China has now released the new NEV targets, and they do indeed lack the earlier 8% quota for 2018, but leave the quotas for 2019 and 2020 in place.
Even with the 2018 requirements gone, though, the new auto manufacturer quotas are still pretty impressive — those operating in the country will be required to amass NEV credits equivalent to roughly 10% of annual sales in 2019, and equivalent to 12% in 2020.
In other words, foreign firms that want to sell in the world’s largest auto market will be heavily compelled to sell a lot of plug-in electric vehicles or hybrids, or at the least to purchase credits from those that do.
Reuters provides more: “A single vehicle can generate multiple credits meaning the proportion by NEVs by volume would likely be lower. … The quotas are a key part of a drive by China, the world’s largest auto market, to develop its own NEV market, with a long-term aim to ban the production and sale of cars that use traditional fuels announced earlier this month.

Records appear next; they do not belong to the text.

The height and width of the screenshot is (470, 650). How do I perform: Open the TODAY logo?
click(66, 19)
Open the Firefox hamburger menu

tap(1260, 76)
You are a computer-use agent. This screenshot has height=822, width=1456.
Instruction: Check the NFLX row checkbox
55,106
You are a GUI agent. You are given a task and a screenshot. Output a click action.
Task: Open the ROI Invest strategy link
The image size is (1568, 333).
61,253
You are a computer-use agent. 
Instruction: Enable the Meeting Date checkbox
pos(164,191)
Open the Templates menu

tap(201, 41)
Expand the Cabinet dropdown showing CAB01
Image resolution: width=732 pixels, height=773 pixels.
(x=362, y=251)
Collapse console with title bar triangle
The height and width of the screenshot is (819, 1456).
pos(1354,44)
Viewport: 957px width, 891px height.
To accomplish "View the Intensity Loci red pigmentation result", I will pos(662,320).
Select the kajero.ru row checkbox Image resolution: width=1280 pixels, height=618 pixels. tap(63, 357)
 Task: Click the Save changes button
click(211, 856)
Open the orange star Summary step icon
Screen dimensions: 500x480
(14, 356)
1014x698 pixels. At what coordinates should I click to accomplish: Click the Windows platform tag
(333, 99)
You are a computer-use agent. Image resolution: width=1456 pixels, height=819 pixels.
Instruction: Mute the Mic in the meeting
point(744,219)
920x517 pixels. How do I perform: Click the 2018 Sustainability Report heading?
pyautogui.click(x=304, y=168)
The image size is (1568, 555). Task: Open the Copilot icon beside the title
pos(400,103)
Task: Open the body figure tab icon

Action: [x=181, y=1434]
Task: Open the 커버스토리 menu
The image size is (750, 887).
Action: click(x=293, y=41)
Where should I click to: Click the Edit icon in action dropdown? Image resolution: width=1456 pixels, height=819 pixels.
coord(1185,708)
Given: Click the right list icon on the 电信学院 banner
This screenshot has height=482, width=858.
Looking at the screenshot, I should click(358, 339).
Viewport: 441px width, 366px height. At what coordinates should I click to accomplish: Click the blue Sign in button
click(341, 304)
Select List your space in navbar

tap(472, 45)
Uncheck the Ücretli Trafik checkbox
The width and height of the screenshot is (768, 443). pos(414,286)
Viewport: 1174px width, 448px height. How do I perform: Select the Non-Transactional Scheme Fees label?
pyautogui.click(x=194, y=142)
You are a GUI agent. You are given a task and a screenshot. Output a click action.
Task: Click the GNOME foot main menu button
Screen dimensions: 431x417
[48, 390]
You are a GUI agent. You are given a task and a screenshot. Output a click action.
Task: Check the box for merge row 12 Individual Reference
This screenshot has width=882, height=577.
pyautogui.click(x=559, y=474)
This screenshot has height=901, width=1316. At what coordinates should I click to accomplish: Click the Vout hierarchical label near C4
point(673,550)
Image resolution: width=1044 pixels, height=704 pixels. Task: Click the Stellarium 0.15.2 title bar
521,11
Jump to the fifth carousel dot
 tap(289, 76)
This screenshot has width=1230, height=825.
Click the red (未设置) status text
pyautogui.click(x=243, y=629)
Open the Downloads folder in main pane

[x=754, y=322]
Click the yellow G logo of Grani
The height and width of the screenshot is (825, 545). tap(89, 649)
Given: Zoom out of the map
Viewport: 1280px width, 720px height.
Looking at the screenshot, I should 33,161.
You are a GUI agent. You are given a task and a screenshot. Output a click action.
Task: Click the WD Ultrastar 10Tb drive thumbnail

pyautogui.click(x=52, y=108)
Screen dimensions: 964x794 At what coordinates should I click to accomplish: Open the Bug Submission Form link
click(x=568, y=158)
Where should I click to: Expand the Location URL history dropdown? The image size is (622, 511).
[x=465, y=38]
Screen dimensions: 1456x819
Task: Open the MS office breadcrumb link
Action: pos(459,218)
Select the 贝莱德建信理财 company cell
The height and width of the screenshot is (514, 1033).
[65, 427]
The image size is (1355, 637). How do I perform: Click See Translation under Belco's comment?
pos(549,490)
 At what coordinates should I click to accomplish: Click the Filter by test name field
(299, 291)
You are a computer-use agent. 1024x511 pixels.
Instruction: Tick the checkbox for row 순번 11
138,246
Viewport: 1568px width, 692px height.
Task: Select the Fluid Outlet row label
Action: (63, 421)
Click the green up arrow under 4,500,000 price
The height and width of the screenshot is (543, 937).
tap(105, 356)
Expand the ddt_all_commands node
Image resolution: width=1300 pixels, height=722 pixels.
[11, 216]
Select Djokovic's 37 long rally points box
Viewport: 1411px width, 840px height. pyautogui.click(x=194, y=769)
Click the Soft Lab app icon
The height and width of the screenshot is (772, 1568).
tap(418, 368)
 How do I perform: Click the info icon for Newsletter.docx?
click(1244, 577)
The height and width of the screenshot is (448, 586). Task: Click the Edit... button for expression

“… Under the rules, car makers will receive credits for new-energy vehicles including plug-in hybrids and fully electric cars that can be transferred or traded. Firms with annual sales volumes above 30,000 units will need to comply with the targets. These credits — which will vary depending on the range and performance of the vehicle — will be used to calculate if firms have met their quota, a system which would likely mean the actual proportion NEVs made up of total sales was lower.”
The new rules should, in effect, lead to the production of around or over a million electric vehicles or plug-in hybrids a year in China by 2020.
It’ll be very interesting to see which foreign auto manufacturers manage to remain relevant in the Chinese auto market as these quotas come into effect.